According to the prime minister’s decree, the main tasks of the new command structure are to “lead and manage joint operations at the strategic and operational level,” “repel all internal and external threats and dangers as directed by the commander-in-chief of the armed forces,” “manage and coordinate the intelligence work of all intelligence and security agencies,” and “coordinate with international bodies that support Iraq in the areas of training and logistical and air support.”

“This decree will significantly and effectively contribute to controlling the activities of all combat troops, not just the PMU,” said a senior military commander, who declined to be named. 

“This will block any troops associated with any local political party, regional or international” in an attempt to ensure troops serve only the government’s goals and the good of the country. 

“This is explicit and unequivocal,” he added.

Since 2003, the political process in Iraq has been based on political power-sharing system. This means that each parliamentary bloc gets a share of top government positions, including the military, proportionate to its number of seats in Parliament. Iran, the US and a number of regional countries secure their interests and ensure influence by supporting Iraqi political factions financially and morally.

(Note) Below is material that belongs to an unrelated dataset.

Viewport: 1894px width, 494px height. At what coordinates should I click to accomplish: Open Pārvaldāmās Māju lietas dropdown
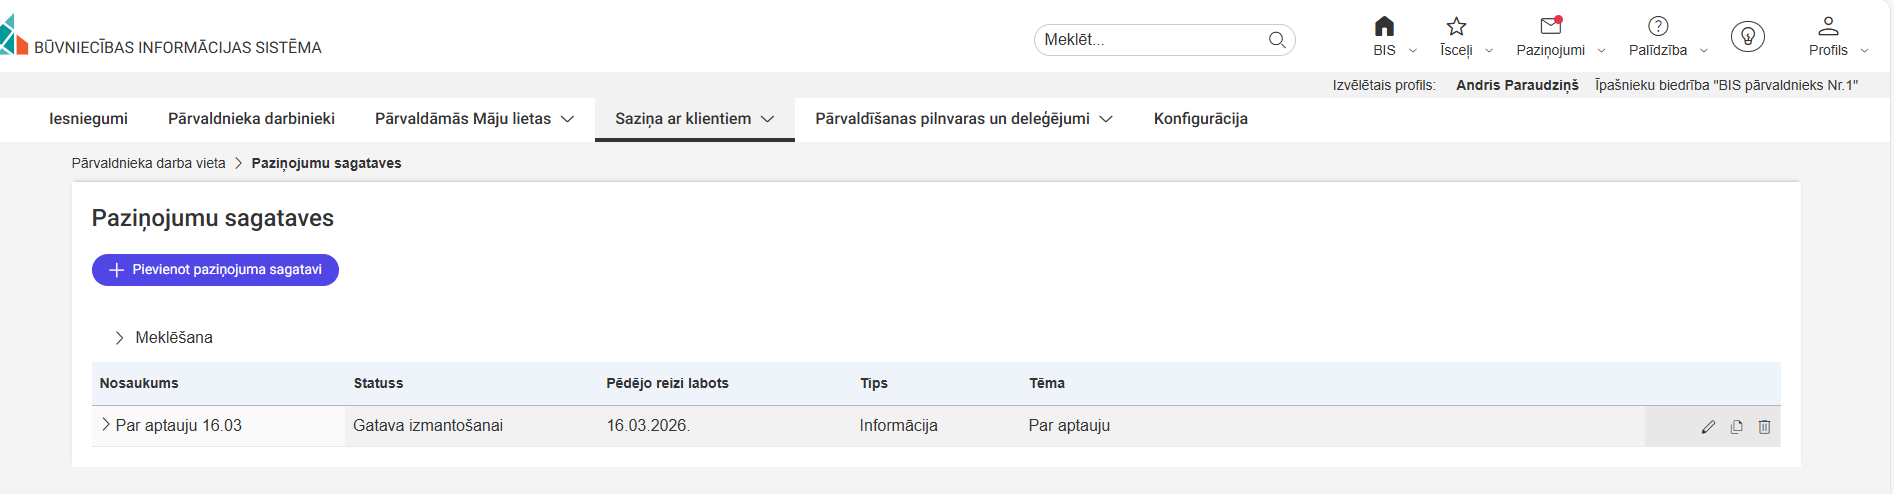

This influence has been reflected in the loyalties and performance of the majority of Iraqi officials appointed by local, regional and international parties, including the commanders of combat troops.

To ensure more government control, the decree also stripped the ministers of defense and interior, and leaders of the counterterrorism, intelligence and national security authorities, and the PMU, from appointing, promoting or transferring commanders. This power is now held exclusively by Abdul Mahdi.

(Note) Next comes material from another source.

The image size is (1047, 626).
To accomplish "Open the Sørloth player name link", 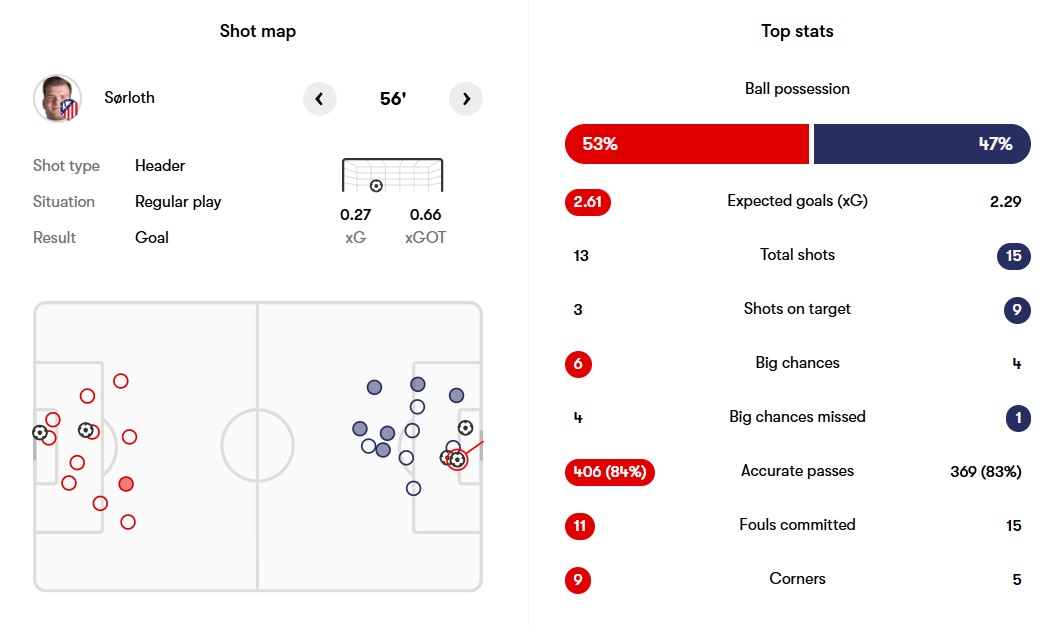I will pos(130,98).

“The decree is theoretically positive as it will prevent local, regional and international parties from controlling the commanders,” said another military commander. 

“This means that Abdul Mahdi will be responsible to everyone inside and outside Iraq for the movement of these forces and their activities.

“The question now is whether Abdul Mahdi will actually be able to implement these instructions or will it be, like others, just ink on paper?”

The PMU is a government umbrella organization established by former Iraqi Prime Minister Nuri Al-Maliki in June 2014 to encompass the armed factions and volunteers who fought Daesh alongside the Iraqi government. Iranian-backed factions such as Badr Organization, Asaib Ahl Al-Haq and Kataib Hezbollah represent the backbone of the forces.

The US, one of Iraq’s most important allies in the region and the world, believes Iran is using its influence within the PMU to destabilize and threaten Iraq and the region. Abdul Mahdi is under huge external and internal pressure to abolish the PMU and demobilize its fighters, who do not report or answer to the Iraqi government.

The prime minister aims to ease tensions between the playmakers in Iraq, especially the US and Iran, by preventing their allies from clashing on the ground or striking against each other’s interests.

“Abdul Mahdi seeks to satisfy Washington and reassure them that the (armed) factions of the PMU will not move against the will of the Iraqi government,” said Abdullwahid Tuama, an Iraqi analyst.

The prime minister is attempting a tricky balancing act by aiming to protect the PMU, satisfy the Iranians and prove to the Americans that no one is outside the authority of the state, he added.